A total of 66 UK listed companies issued profit warnings between April and June, the highest second-quarter total since the early months of the Covid-19 pandemic in 2020, according to a report by EY-Parthenon.

It was the seventh consecutive quarter in which the number of profit warnings increased year on year — the longest run since 2008 — underlining the growing pressure on businesses facing rampant inflation and rising borrowing costs. Almost one in five listed companies issued a profit warning in the past year.

“The sustained rise in profit warnings over the past two years reflects the extraordinary mix of challenges faced by UK businesses over that timeframe,” said Jo Robinson, head of EY-Parthenon’s UK turnaround and restructuring practice.

“It’s now clear that the effects of these low-growth conditions are spreading to nearly all corners of the UK economy, and this quarter we’ve seen earnings pressure extend up the value chain into the mid-market.”

Changing conditions in credit markets were cited in 20 per cent of profit warnings over the three-month period, the highest proportion since 15 years ago as the global financial crisis took hold.

The Bank of England’s base rate has reached 5 per cent with economists and chief financial officers preparing for further rises in the coming months as inflation remains high.

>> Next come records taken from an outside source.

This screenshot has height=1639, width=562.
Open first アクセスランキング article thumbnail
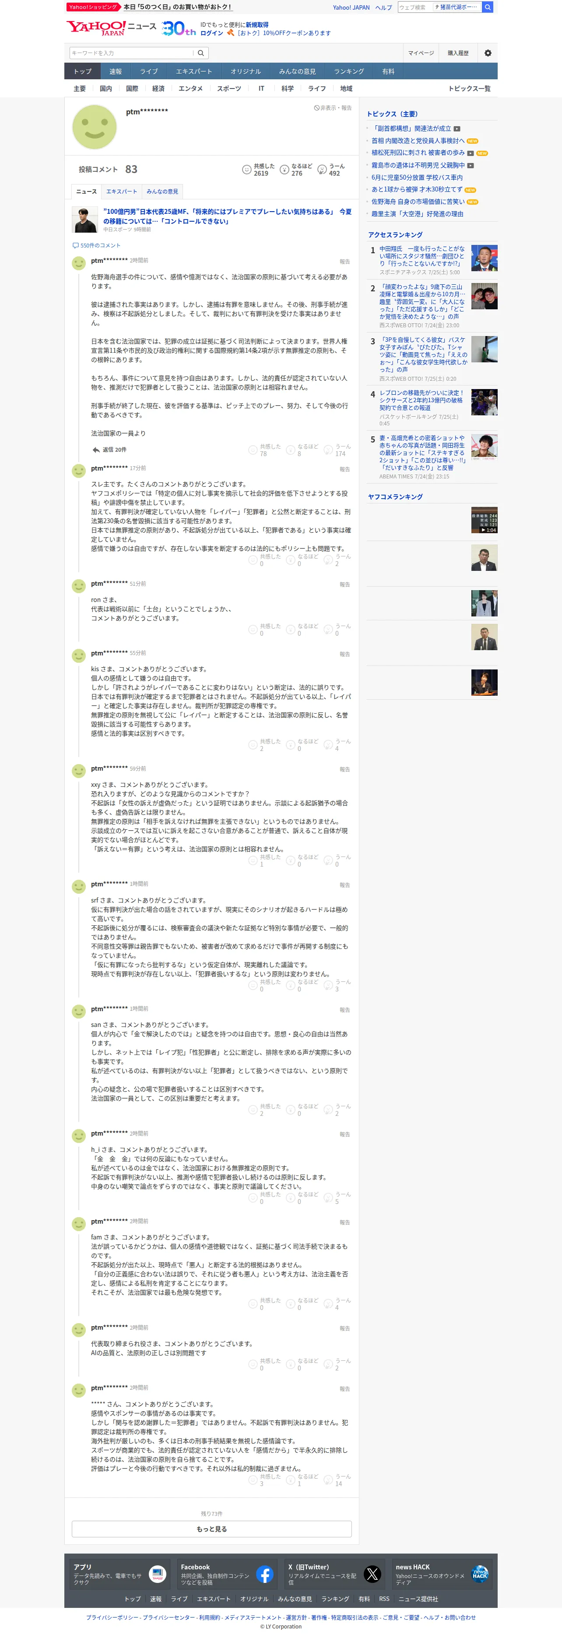point(484,258)
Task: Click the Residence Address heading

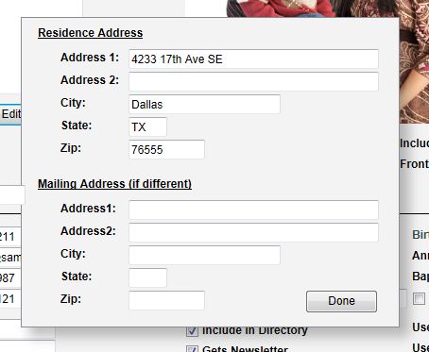Action: 91,33
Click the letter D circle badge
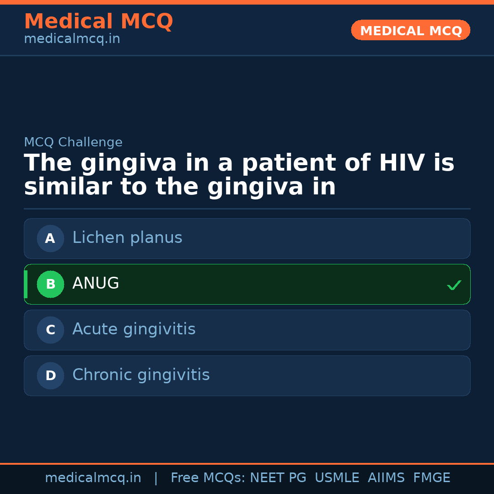This screenshot has width=494, height=494. point(50,376)
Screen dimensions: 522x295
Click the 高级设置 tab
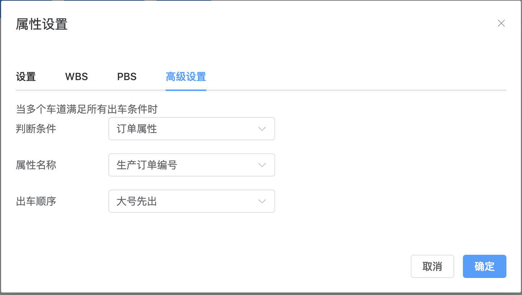[x=186, y=77]
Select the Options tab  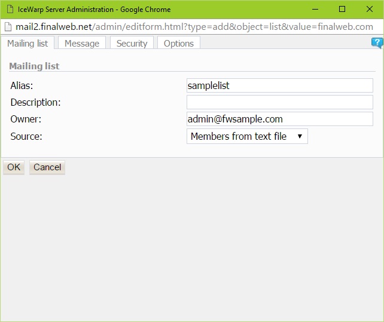pos(178,43)
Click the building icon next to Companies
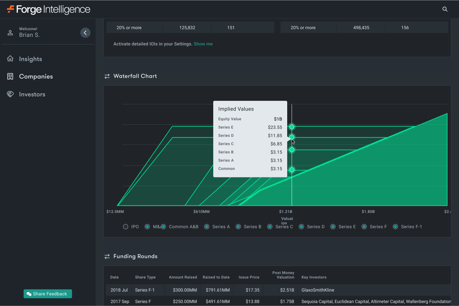Image resolution: width=459 pixels, height=306 pixels. [10, 76]
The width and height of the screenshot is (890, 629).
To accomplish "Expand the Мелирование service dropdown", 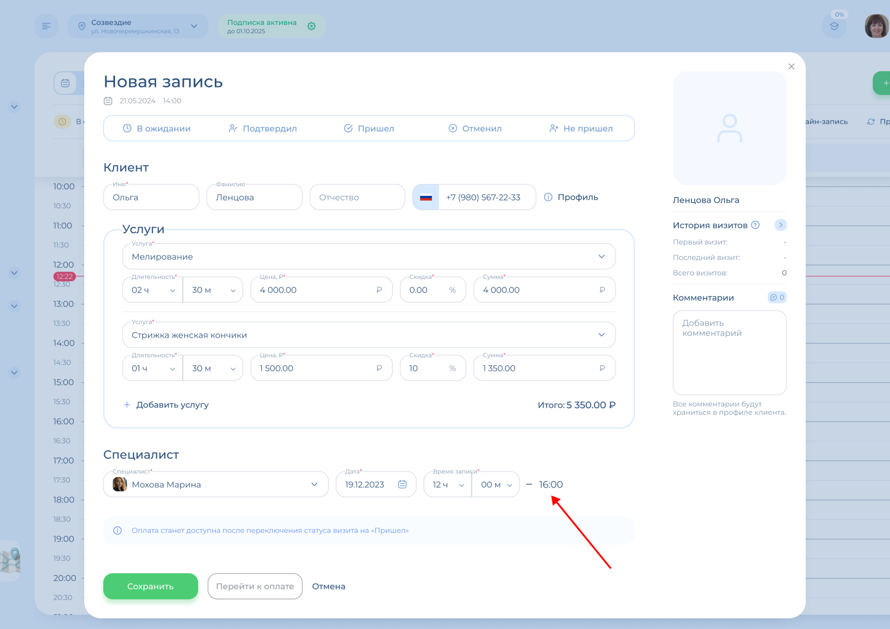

A survey of chief financial officers published by Deloitte this week found that more finance heads are gloomy about the future, with tight monetary policy overtaking concerns about geopolitics and energy prices as the top perceived threat to their businesses.

Companies are also facing demand-side challenges with three in five earnings downgrades referring to falling sales, EY-Parthenon found.

The construction sector was hit particularly hard in the past three months, issuing its highest number of warnings since 2020. Five of the six warnings from construction groups cited housing market slowdown as a main trigger for their problems.

“Most of this quarter’s warnings have been issued by a squeezed middle of subcontractors and suppliers, which have seen material cost and labour headwinds combine with a slowdown in the housing market prompted by rising interest rates,” said Amanda Blackhall O’Sullivan, EY-Parthenon partner.

While the buoyant infrastructure sector had helped shield the biggest construction companies from hardship, this could change if the current slowdown continued, she added.

The report, which examines companies listed on the London Stock Exchange’s main market and Aim, found that almost one-third of the companies publishing a profit warning in the second quarter were doing so for at least the third time in 12 months.

Eight of the 36 companies that have issued a third profit warning in the past 12 months had delisted or were in the process of doing so, mostly through distressed sales or by going into administration, the report found. The remaining 28 companies to have made three profit warnings each in the past year face further challenges as they have a total of £2.8bn of debt falling due in 2024 and 2025.